For funsies, Higgins and Thoreau also help you assess what you consider to be religion.

“For Thoreau, religion is a matter of who we are and how we live — in particular, whether we act justly toward all life, human and nonhuman,” Higgins writes in his preface. “And what matters more than any one faith is an attitude of faithfulness.” Here and elsewhere, the author does a better job than Thoreau at explaining what Thoreau means.

Thoreau at his spiritual best is a comprehensible, soul-lifting poet worthy of those prerequisite head-bashing bandages, and Higgins wisely quotes classic lines from his most notable works, including this breathtaking snippet from Thoreau’s essay “Walking”:

“I believe in the forest, and in the meadow, and in the night in which the corn grows.”

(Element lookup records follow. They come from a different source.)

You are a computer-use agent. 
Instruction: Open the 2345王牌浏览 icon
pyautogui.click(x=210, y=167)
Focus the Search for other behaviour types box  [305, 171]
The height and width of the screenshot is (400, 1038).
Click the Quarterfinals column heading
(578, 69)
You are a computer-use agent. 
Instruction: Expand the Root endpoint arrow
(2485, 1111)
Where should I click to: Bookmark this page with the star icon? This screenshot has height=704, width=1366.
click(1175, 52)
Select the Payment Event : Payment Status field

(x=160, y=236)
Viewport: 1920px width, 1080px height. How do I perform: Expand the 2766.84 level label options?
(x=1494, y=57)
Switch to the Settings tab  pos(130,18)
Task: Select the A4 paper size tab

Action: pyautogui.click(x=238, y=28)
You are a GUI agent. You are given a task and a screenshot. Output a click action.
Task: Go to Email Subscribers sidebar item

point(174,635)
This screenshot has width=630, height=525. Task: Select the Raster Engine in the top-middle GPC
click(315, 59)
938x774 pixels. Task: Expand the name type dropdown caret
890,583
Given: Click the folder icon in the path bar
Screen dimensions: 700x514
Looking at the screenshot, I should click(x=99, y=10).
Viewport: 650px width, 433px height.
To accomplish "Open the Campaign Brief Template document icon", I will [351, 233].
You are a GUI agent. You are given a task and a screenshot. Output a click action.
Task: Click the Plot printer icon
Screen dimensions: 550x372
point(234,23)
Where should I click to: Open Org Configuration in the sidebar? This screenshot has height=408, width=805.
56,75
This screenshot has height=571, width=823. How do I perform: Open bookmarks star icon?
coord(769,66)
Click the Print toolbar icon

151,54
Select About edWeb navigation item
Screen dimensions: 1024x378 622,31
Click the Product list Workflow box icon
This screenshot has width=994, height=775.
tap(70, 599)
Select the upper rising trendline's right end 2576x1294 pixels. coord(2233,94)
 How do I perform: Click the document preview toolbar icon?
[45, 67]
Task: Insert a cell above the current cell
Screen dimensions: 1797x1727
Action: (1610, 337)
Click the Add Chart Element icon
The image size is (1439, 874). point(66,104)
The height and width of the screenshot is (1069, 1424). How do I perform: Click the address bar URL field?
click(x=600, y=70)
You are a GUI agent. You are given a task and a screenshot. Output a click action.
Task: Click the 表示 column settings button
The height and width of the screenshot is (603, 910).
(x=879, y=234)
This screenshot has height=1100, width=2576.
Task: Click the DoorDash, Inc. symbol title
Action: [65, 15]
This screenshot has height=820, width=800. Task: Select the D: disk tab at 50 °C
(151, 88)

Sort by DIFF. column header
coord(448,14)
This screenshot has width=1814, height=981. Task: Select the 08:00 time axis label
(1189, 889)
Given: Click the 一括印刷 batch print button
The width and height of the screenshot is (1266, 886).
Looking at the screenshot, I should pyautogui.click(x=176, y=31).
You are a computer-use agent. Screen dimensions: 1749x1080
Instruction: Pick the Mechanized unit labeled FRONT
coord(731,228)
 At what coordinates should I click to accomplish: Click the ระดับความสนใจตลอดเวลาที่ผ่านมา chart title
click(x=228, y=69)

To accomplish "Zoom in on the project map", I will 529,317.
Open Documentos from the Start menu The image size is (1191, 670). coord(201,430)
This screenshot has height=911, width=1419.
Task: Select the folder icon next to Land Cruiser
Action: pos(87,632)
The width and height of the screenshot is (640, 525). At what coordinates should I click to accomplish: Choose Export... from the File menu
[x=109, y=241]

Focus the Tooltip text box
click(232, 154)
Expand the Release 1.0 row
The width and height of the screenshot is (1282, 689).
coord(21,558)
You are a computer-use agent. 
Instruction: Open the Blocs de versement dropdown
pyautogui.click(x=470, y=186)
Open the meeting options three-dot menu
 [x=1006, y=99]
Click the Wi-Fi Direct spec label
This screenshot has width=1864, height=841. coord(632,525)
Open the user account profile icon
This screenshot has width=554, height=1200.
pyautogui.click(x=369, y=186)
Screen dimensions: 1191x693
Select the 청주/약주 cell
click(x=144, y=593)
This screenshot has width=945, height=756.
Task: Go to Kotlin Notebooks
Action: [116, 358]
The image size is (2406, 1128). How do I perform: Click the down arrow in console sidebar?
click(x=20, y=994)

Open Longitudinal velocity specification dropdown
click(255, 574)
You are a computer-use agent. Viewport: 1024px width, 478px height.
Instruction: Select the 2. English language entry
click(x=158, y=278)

Perhaps the most compelling argument Higgins makes is that Thoreau didn’t see Nature (with a capital N) only as God — but also as a product of God. “Blessed are they who never read a newspaper,” Thoreau wrote in a letter, “for they shall see Nature, and through her, God.”

The logical next step for building (or strengthening) a relationship with a great spirit is figuring out how to commune with it. Thoreau was not a man who believed worshiping inside buildings was the best way to connect with God. Higgins sums up his subject’s habits this way:

“Thoreau strove to experience the sacred through spiritual practices, such as walking, meditation, close observation of nature, reading, keeping a journal, prayer, hoeing beans, and purifying his body through diet and bathing.”

The author adds that Thoreau viewed “contemplation, moral introspection, and reading the natural world as a second scripture.”

I submit that spiritual practices can be anything you want — and that you don’t need to live alone in a cabin in the woods to suck the marrow out of life. Instead, take baby steps. Go outside to your nearest tree every morning, inhale deeply, and absorb the beauty all around you. You can figure out the rest from there. (Need a little bit of hand-holding to get you going? I suggest an online course through the Center for Spirituality in Nature called the Spiritual Wisdom of Trees: Insights from our Elders.)

For Higgins, Thoreau was about the ever-deliberate task of seeking God. “My profession is to be always on the alert to find God in nature, to know his lurking places,” he quotes. “To attend all the oratories, the operas in nature.”

Higgins’ book pairs nicely with another work published this year by Barry M. Andrews, The Gospel According to This Moment: The Spiritual Message of Henry David Thoreau (not to mention David Gessner’s Quiet Desperation, Savage Delight, one of my favorite recent additions to Thoreauviana). Andrews zeroes in on a theme Higgins also covers — Thoreau’s belief in the virtue of living with purpose in the present moment. Neither Andrews nor Higgins, however, makes any claims that Thoreau set out to blaze a trail for us.

“Although the creativity of Thoreau’s religious thought and its centrality to his life’s work is increasingly being recognized by scholars, he did not leave a clearly marked or easy-to-follow spiritual path for others,” Higgins writes.

Thoreau’s God and Thoreau’s work, though, deliver an open invitation for everyone to start walking.